Gösterilen metin:
____
Bazıları için bu çok da normal bir işbölümü ve ilişki. Bazıları ise hemen şu soruları düşünürler: Bu kadın bu adamın kendini ne kadar sevdiğini sanıyor? Ne biçim çarpık sevgi ve ilişki bu? Bu, kölelik zihniyetinin kölelik ilişkisi ve sevgisi değil mi? Kölelik ve çarpıklık normal olarak tanımlanıp benimsenince, kölelik ve çarpıklık köleye bile normal olarak görünmeye başlar. Köle efendisinin kendi kölelik görevlerine karışmasına bile bozulur: Kocasına "çık mutfaktan senin yerin bura değil" diyen kadın gibi.

Sevgilisi yemek yapma hazırlığındaydı. Beraberdiler mutfakta. Hem çalışıyorlar hem de konuşuyorlardı havadan sudan. Kocası, masaya peçeteleri sererken:

- Dur, bugün ben yapayım salatayı da parmaklarını ye.
____
Görev 1:
Kölelik zihniyeti üzerine olan metne göre aşağıdaki soruları yanıtla.
(a) Kölelik ve çarpıklık normal olarak tanımlanıp benimsenince ne olur?
(b) Kadın kocasına mutfaktan çıkmasını söylerken hangi sözleri kullanır?
(c) Kocası salatayı kendisinin yapmayı önerirken ne yapıyordu?
Metin ile kayıtlar birbirinden bağımsızdır.

Girdi kayıtları:
____
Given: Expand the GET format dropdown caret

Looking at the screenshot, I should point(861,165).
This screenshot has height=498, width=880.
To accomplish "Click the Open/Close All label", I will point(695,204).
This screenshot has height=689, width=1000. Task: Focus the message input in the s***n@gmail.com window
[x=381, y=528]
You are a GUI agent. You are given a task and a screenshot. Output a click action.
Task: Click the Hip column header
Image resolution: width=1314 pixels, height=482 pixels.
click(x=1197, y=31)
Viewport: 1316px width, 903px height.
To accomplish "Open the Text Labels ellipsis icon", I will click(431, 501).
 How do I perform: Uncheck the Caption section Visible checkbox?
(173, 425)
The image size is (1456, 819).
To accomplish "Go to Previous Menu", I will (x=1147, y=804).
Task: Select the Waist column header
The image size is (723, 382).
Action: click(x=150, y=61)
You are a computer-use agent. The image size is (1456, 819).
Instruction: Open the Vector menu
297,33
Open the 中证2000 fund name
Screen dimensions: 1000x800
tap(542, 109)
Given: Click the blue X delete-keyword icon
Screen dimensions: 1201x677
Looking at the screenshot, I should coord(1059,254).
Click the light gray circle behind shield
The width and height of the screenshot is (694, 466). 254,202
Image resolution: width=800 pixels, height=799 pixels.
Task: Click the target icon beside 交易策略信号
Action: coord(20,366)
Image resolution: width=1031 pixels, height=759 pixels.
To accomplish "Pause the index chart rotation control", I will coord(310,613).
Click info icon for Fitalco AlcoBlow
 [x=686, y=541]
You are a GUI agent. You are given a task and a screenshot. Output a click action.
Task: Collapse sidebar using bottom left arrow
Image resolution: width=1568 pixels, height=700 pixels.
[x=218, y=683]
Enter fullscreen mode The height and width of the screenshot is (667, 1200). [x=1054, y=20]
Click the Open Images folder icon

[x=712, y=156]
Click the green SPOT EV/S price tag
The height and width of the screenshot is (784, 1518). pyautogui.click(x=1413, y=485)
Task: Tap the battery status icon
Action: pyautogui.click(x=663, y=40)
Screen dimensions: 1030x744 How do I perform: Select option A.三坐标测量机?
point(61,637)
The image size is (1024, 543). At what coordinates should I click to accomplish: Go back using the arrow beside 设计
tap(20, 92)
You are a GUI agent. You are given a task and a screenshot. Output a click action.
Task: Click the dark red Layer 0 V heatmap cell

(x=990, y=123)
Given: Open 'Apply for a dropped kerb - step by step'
____
Görev 2:
Kayıtlarda "Click the light gray circle behind shield" ifadesini içeren satırdan "[x=712, y=156]" ifadesini içeren satıra kadar olan satırları, iki uç satır da dahil olmak üzere, hiçbir değişiklik yapmadan tekrarla.

Tam yanıt 1:
(a) Kölelik ve çarpıklık köleye bile normal olarak görünmeye başlar.
(b) "çık mutfaktan senin yerin bura değil" der.
(c) Masaya peçeteleri seriyordu.

Tam yanıt 2:
Click the light gray circle behind shield
The width and height of the screenshot is (694, 466). 254,202
Image resolution: width=800 pixels, height=799 pixels.
Task: Click the target icon beside 交易策略信号
Action: coord(20,366)
Image resolution: width=1031 pixels, height=759 pixels.
To accomplish "Pause the index chart rotation control", I will coord(310,613).
Click info icon for Fitalco AlcoBlow
 [x=686, y=541]
You are a GUI agent. You are given a task and a screenshot. Output a click action.
Task: Collapse sidebar using bottom left arrow
Image resolution: width=1568 pixels, height=700 pixels.
[x=218, y=683]
Enter fullscreen mode The height and width of the screenshot is (667, 1200). [x=1054, y=20]
Click the Open Images folder icon

[x=712, y=156]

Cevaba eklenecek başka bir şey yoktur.